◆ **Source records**
Content starts

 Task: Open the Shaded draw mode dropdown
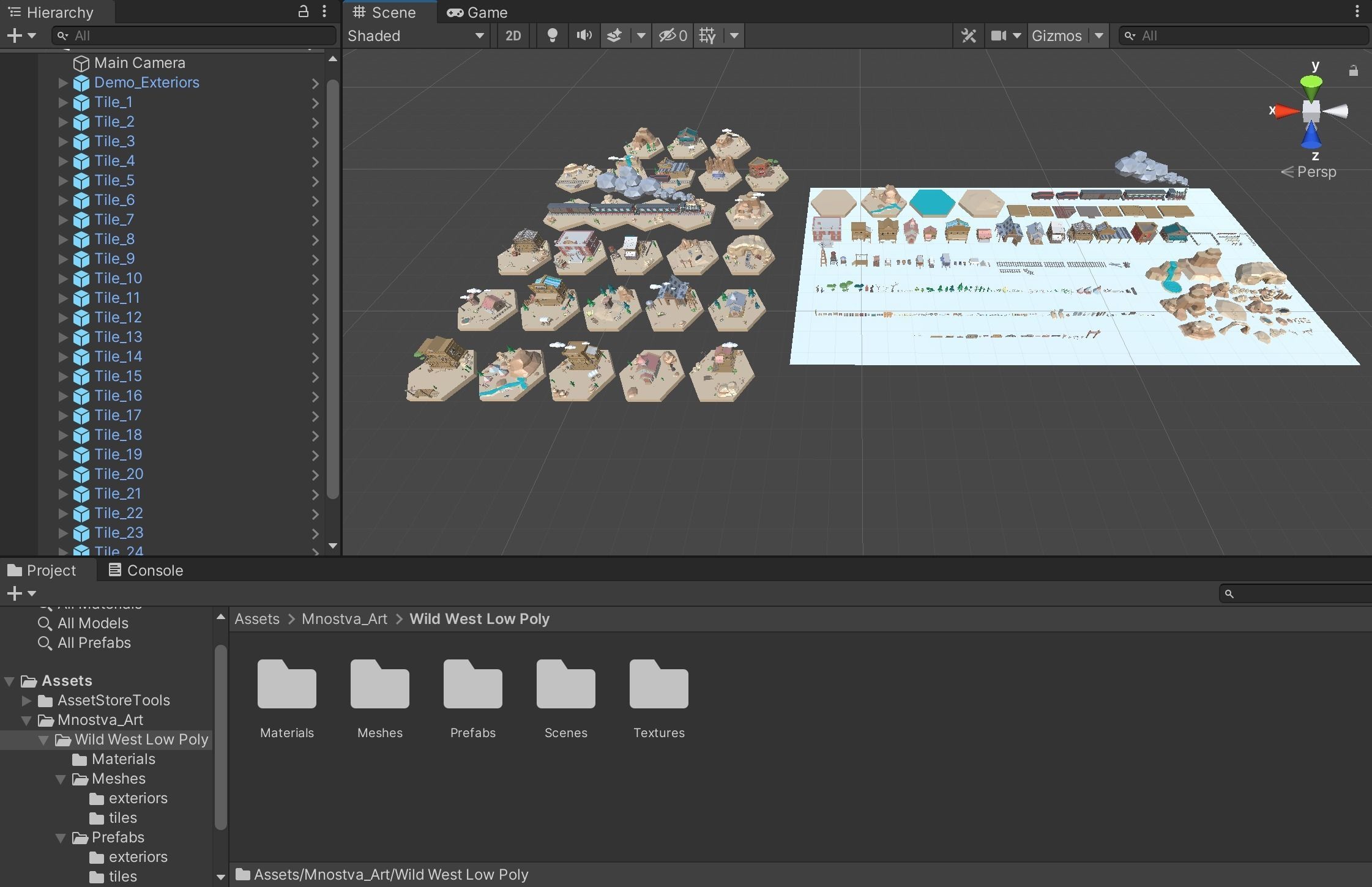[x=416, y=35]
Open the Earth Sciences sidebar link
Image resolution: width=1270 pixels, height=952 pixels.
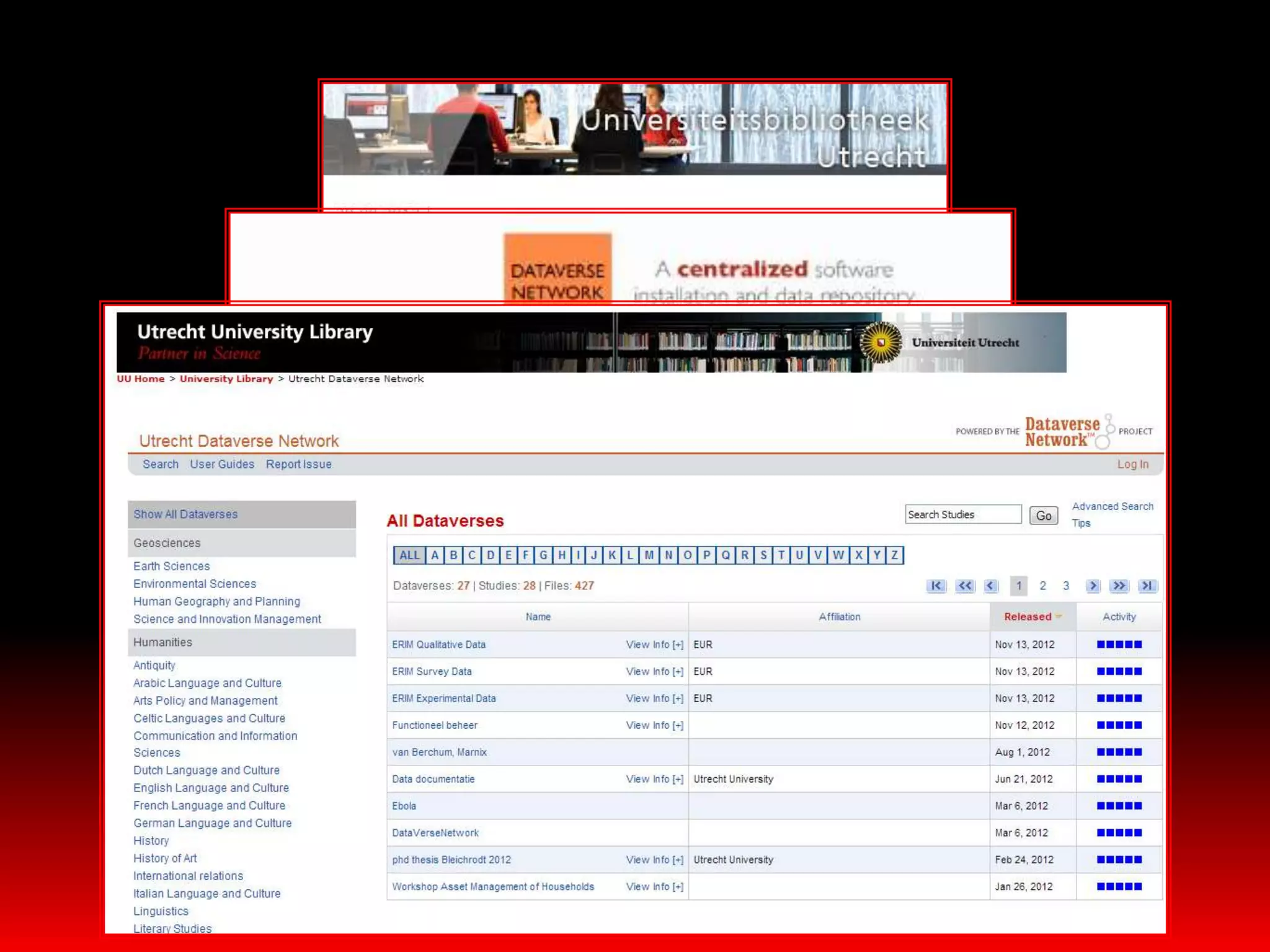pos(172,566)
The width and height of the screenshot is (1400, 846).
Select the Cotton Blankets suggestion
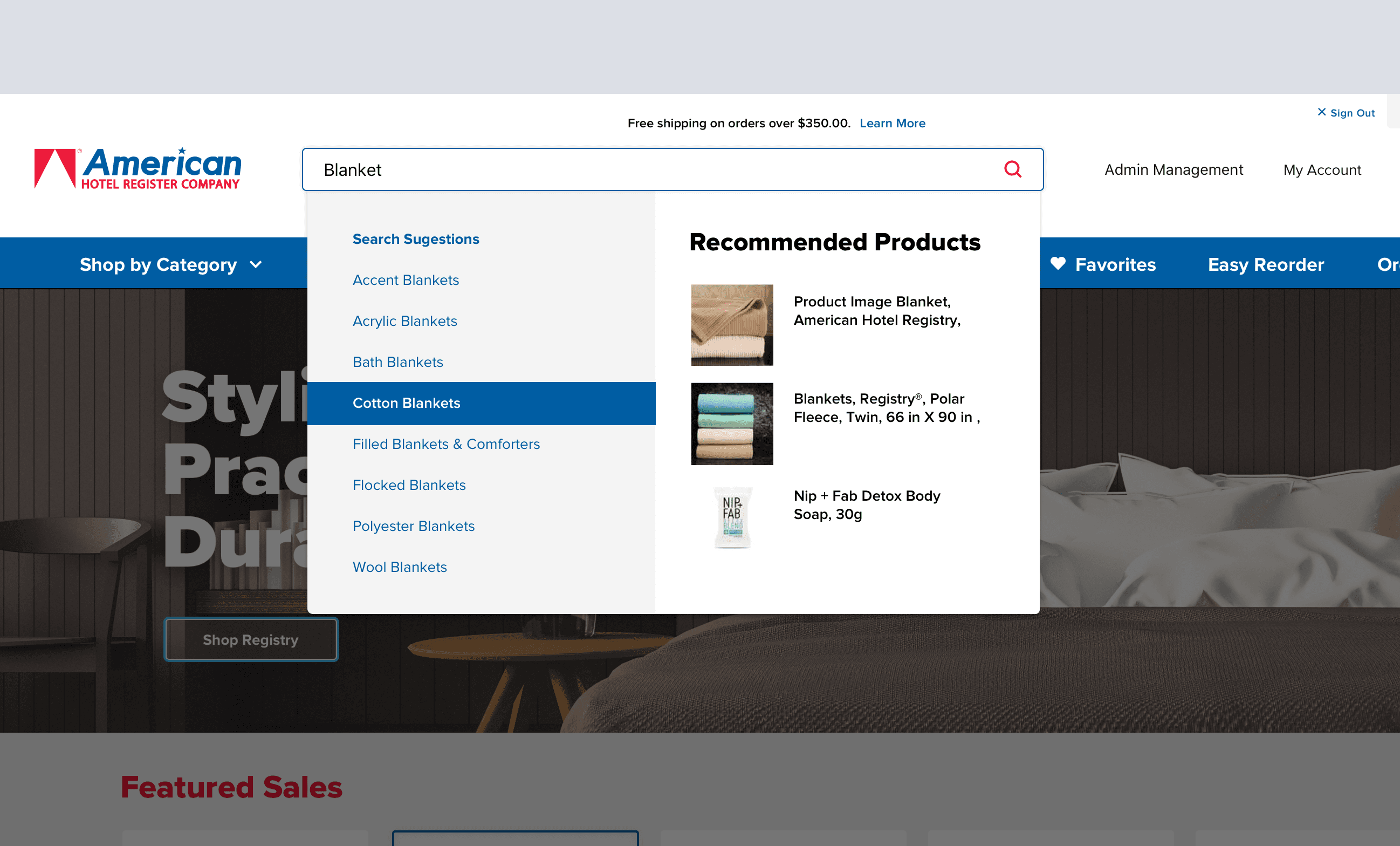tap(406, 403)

Content ends

◆ **Exercise description**
Return, exactly as they appear, the lines from the line containing "Image resolution: width=1270" through the end of the records above, both ends included, without pictures.

◆ **Exercise solution**
Image resolution: width=1270 pixels, height=952 pixels.
pos(172,566)
The width and height of the screenshot is (1400, 846).
Select the Cotton Blankets suggestion
tap(406, 403)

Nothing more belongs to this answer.